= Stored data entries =

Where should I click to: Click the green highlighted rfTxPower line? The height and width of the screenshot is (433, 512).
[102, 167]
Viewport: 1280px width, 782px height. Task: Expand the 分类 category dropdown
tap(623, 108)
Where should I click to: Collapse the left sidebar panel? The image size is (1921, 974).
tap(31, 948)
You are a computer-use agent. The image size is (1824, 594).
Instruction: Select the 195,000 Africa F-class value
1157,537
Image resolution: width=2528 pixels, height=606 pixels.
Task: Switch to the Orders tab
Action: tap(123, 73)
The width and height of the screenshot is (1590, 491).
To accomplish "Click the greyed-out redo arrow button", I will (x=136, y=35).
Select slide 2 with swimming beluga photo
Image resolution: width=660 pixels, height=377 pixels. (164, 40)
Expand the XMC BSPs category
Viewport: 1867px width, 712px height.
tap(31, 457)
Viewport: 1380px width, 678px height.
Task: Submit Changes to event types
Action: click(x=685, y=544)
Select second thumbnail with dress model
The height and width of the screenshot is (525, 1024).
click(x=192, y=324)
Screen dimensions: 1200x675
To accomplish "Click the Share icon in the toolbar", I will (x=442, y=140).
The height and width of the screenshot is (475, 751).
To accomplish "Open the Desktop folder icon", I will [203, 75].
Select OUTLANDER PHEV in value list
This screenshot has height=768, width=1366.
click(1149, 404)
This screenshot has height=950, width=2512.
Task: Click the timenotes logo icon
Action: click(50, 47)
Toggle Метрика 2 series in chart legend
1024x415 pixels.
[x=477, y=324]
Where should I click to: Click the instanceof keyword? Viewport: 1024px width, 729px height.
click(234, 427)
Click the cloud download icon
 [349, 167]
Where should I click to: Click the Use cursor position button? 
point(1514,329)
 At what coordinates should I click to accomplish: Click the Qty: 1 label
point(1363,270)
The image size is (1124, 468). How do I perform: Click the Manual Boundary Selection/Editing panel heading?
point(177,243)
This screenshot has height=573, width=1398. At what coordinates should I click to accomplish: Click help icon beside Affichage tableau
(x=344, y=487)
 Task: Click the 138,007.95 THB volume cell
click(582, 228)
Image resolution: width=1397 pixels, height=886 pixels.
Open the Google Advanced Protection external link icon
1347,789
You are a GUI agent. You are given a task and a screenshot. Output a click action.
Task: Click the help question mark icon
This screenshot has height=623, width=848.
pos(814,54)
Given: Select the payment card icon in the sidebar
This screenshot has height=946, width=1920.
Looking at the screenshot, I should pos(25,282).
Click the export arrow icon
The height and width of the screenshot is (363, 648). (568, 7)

= WHAT NEEDS TO BE DONE =
Please output all the lines above exactly as given.

= WRITTEN SOLUTION =
Where should I click to: Click the green highlighted rfTxPower line? The height and width of the screenshot is (433, 512).
[102, 167]
Viewport: 1280px width, 782px height. Task: Expand the 分类 category dropdown
tap(623, 108)
Where should I click to: Collapse the left sidebar panel? The image size is (1921, 974).
tap(31, 948)
You are a computer-use agent. The image size is (1824, 594).
Instruction: Select the 195,000 Africa F-class value
1157,537
Image resolution: width=2528 pixels, height=606 pixels.
Task: Switch to the Orders tab
Action: tap(123, 73)
The width and height of the screenshot is (1590, 491).
To accomplish "Click the greyed-out redo arrow button", I will (x=136, y=35).
Select slide 2 with swimming beluga photo
Image resolution: width=660 pixels, height=377 pixels. (164, 40)
Expand the XMC BSPs category
Viewport: 1867px width, 712px height.
tap(31, 457)
Viewport: 1380px width, 678px height.
Task: Submit Changes to event types
Action: click(x=685, y=544)
Select second thumbnail with dress model
The height and width of the screenshot is (525, 1024).
click(x=192, y=324)
Screen dimensions: 1200x675
To accomplish "Click the Share icon in the toolbar", I will (x=442, y=140).
The height and width of the screenshot is (475, 751).
To accomplish "Open the Desktop folder icon", I will [203, 75].
Select OUTLANDER PHEV in value list
This screenshot has height=768, width=1366.
click(1149, 404)
This screenshot has height=950, width=2512.
Task: Click the timenotes logo icon
Action: click(50, 47)
Toggle Метрика 2 series in chart legend
1024x415 pixels.
[x=477, y=324]
Where should I click to: Click the instanceof keyword? Viewport: 1024px width, 729px height.
click(234, 427)
Click the cloud download icon
 [349, 167]
Where should I click to: Click the Use cursor position button? 
point(1514,329)
 At what coordinates should I click to accomplish: Click the Qty: 1 label
point(1363,270)
The image size is (1124, 468). How do I perform: Click the Manual Boundary Selection/Editing panel heading?
point(177,243)
This screenshot has height=573, width=1398. At what coordinates should I click to accomplish: Click help icon beside Affichage tableau
(x=344, y=487)
 Task: Click the 138,007.95 THB volume cell
click(582, 228)
Image resolution: width=1397 pixels, height=886 pixels.
Open the Google Advanced Protection external link icon
1347,789
You are a GUI agent. You are given a task and a screenshot. Output a click action.
Task: Click the help question mark icon
This screenshot has height=623, width=848.
pos(814,54)
Given: Select the payment card icon in the sidebar
This screenshot has height=946, width=1920.
Looking at the screenshot, I should pos(25,282).
Click the export arrow icon
The height and width of the screenshot is (363, 648). (568, 7)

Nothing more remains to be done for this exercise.